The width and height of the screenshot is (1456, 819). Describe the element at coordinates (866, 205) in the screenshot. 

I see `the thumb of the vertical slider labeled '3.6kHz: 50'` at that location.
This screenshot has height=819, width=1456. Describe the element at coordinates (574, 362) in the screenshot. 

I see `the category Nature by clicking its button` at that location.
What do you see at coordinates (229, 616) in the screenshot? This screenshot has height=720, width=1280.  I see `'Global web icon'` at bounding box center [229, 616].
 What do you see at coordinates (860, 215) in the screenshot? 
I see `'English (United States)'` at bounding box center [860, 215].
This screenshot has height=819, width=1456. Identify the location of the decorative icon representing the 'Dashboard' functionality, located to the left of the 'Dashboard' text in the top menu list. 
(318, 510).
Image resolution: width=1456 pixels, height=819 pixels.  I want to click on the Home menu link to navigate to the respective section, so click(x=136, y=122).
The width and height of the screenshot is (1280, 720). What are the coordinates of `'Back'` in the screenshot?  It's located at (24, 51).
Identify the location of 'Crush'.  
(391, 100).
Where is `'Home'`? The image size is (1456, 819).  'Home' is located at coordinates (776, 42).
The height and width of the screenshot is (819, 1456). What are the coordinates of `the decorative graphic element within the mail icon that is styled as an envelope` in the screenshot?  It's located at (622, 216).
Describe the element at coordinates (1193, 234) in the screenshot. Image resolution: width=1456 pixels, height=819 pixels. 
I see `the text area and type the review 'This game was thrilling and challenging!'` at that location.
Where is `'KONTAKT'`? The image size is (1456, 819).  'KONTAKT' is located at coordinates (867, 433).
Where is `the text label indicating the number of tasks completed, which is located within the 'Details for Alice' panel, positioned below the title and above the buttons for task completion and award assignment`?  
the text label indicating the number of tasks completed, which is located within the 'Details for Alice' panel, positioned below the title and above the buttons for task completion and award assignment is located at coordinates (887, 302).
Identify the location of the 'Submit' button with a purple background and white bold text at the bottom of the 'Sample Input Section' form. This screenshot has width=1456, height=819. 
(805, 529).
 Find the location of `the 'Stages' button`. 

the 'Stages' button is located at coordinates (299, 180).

DIRECTIVE:
Rewrite the items above as a numbered list, one line per entry, with the blank lines removed.

WRITTEN RESPONSE:
1. The width and height of the screenshot is (1456, 819). Describe the element at coordinates (866, 205) in the screenshot. 
2. I see `the thumb of the vertical slider labeled '3.6kHz: 50'` at that location.
3. This screenshot has height=819, width=1456. Describe the element at coordinates (574, 362) in the screenshot. 
4. I see `the category Nature by clicking its button` at that location.
5. What do you see at coordinates (229, 616) in the screenshot? This screenshot has height=720, width=1280.  I see `'Global web icon'` at bounding box center [229, 616].
6.  What do you see at coordinates (860, 215) in the screenshot? 
7. I see `'English (United States)'` at bounding box center [860, 215].
8. This screenshot has height=819, width=1456. Identify the location of the decorative icon representing the 'Dashboard' functionality, located to the left of the 'Dashboard' text in the top menu list. 
9. (318, 510).
10. Image resolution: width=1456 pixels, height=819 pixels.  I want to click on the Home menu link to navigate to the respective section, so click(x=136, y=122).
11. The width and height of the screenshot is (1280, 720). What are the coordinates of `'Back'` in the screenshot?  It's located at (24, 51).
12. Identify the location of 'Crush'.  
13. (391, 100).
14. Where is `'Home'`? The image size is (1456, 819).  'Home' is located at coordinates (776, 42).
15. The height and width of the screenshot is (819, 1456). What are the coordinates of `the decorative graphic element within the mail icon that is styled as an envelope` in the screenshot?  It's located at (622, 216).
16. Describe the element at coordinates (1193, 234) in the screenshot. Image resolution: width=1456 pixels, height=819 pixels. 
17. I see `the text area and type the review 'This game was thrilling and challenging!'` at that location.
18. Where is `'KONTAKT'`? The image size is (1456, 819).  'KONTAKT' is located at coordinates (867, 433).
19. Where is `the text label indicating the number of tasks completed, which is located within the 'Details for Alice' panel, positioned below the title and above the buttons for task completion and award assignment`?  
20. the text label indicating the number of tasks completed, which is located within the 'Details for Alice' panel, positioned below the title and above the buttons for task completion and award assignment is located at coordinates (887, 302).
21. Identify the location of the 'Submit' button with a purple background and white bold text at the bottom of the 'Sample Input Section' form. This screenshot has width=1456, height=819. 
22. (805, 529).
23.  Find the location of `the 'Stages' button`. 
24. the 'Stages' button is located at coordinates (299, 180).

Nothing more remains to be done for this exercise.